**Provided records**
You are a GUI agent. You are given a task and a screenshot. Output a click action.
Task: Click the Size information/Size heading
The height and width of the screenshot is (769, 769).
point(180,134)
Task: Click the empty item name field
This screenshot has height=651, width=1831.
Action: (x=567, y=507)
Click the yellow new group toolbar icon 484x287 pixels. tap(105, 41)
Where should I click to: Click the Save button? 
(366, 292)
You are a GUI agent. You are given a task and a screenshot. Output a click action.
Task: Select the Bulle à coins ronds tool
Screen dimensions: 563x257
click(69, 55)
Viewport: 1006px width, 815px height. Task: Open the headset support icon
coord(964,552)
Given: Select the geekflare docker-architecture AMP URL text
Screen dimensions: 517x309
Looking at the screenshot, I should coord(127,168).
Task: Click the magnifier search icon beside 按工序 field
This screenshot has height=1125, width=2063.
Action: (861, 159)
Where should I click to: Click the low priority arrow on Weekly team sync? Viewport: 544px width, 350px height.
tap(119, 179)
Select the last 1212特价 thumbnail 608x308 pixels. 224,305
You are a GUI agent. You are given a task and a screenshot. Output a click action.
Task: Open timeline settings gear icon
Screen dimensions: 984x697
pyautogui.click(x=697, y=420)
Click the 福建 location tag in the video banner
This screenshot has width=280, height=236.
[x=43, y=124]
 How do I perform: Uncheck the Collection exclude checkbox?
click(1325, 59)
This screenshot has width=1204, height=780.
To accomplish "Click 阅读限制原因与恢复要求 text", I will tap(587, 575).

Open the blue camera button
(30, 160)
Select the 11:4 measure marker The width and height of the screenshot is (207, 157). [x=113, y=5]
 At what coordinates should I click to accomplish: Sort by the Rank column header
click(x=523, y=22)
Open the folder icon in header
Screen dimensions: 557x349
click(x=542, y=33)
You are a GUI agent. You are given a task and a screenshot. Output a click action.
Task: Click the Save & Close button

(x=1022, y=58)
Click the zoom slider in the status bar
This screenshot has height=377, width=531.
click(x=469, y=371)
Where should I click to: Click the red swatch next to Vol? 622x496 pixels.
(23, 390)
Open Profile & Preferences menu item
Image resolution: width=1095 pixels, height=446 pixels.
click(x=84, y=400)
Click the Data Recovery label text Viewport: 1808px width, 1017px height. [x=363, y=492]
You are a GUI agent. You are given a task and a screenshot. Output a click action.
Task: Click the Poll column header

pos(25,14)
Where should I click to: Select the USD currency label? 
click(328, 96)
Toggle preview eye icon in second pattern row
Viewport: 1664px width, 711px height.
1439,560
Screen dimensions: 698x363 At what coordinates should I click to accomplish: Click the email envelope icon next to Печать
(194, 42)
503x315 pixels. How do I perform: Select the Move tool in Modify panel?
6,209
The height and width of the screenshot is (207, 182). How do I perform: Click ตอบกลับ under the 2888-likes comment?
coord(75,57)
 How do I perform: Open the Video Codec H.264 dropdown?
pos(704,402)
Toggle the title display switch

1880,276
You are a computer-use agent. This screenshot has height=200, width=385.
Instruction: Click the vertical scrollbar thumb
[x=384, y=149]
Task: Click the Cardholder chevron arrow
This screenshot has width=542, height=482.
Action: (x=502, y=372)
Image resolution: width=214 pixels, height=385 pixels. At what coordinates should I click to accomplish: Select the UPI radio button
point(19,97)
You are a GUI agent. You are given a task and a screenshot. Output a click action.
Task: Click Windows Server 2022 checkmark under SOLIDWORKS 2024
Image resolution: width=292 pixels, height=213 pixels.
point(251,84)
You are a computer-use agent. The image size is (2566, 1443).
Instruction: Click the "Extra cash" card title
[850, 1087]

**Problem to solve**
Reproduce all of the items above word for word, keeping each line unchanged.

**Solution below**
You are a GUI agent. You are given a task and a screenshot. Output a click action.
Task: Click the Size information/Size heading
The height and width of the screenshot is (769, 769).
point(180,134)
Task: Click the empty item name field
This screenshot has height=651, width=1831.
Action: (x=567, y=507)
Click the yellow new group toolbar icon 484x287 pixels. tap(105, 41)
Where should I click to: Click the Save button? 
(366, 292)
You are a GUI agent. You are given a task and a screenshot. Output a click action.
Task: Select the Bulle à coins ronds tool
Screen dimensions: 563x257
click(69, 55)
Viewport: 1006px width, 815px height. Task: Open the headset support icon
coord(964,552)
Given: Select the geekflare docker-architecture AMP URL text
Screen dimensions: 517x309
Looking at the screenshot, I should coord(127,168).
Task: Click the magnifier search icon beside 按工序 field
This screenshot has height=1125, width=2063.
Action: (861, 159)
Where should I click to: Click the low priority arrow on Weekly team sync? Viewport: 544px width, 350px height.
tap(119, 179)
Select the last 1212特价 thumbnail 608x308 pixels. 224,305
You are a GUI agent. You are given a task and a screenshot. Output a click action.
Task: Open timeline settings gear icon
Screen dimensions: 984x697
pyautogui.click(x=697, y=420)
Click the 福建 location tag in the video banner
This screenshot has width=280, height=236.
[x=43, y=124]
 How do I perform: Uncheck the Collection exclude checkbox?
click(1325, 59)
This screenshot has width=1204, height=780.
To accomplish "Click 阅读限制原因与恢复要求 text", I will tap(587, 575).

Open the blue camera button
(30, 160)
Select the 11:4 measure marker The width and height of the screenshot is (207, 157). [x=113, y=5]
 At what coordinates should I click to accomplish: Sort by the Rank column header
click(x=523, y=22)
Open the folder icon in header
Screen dimensions: 557x349
click(x=542, y=33)
You are a GUI agent. You are given a task and a screenshot. Output a click action.
Task: Click the Save & Close button

(x=1022, y=58)
Click the zoom slider in the status bar
This screenshot has height=377, width=531.
click(x=469, y=371)
Where should I click to: Click the red swatch next to Vol? 622x496 pixels.
(23, 390)
Open Profile & Preferences menu item
Image resolution: width=1095 pixels, height=446 pixels.
click(x=84, y=400)
Click the Data Recovery label text Viewport: 1808px width, 1017px height. [x=363, y=492]
You are a GUI agent. You are given a task and a screenshot. Output a click action.
Task: Click the Poll column header

pos(25,14)
Where should I click to: Select the USD currency label? 
click(328, 96)
Toggle preview eye icon in second pattern row
Viewport: 1664px width, 711px height.
1439,560
Screen dimensions: 698x363 At what coordinates should I click to accomplish: Click the email envelope icon next to Печать
(194, 42)
503x315 pixels. How do I perform: Select the Move tool in Modify panel?
6,209
The height and width of the screenshot is (207, 182). How do I perform: Click ตอบกลับ under the 2888-likes comment?
coord(75,57)
 How do I perform: Open the Video Codec H.264 dropdown?
pos(704,402)
Toggle the title display switch

1880,276
You are a computer-use agent. This screenshot has height=200, width=385.
Instruction: Click the vertical scrollbar thumb
[x=384, y=149]
Task: Click the Cardholder chevron arrow
This screenshot has width=542, height=482.
Action: (x=502, y=372)
Image resolution: width=214 pixels, height=385 pixels. At what coordinates should I click to accomplish: Select the UPI radio button
point(19,97)
You are a GUI agent. You are given a task and a screenshot. Output a click action.
Task: Click Windows Server 2022 checkmark under SOLIDWORKS 2024
Image resolution: width=292 pixels, height=213 pixels.
point(251,84)
You are a computer-use agent. The image size is (2566, 1443).
Instruction: Click the "Extra cash" card title
[850, 1087]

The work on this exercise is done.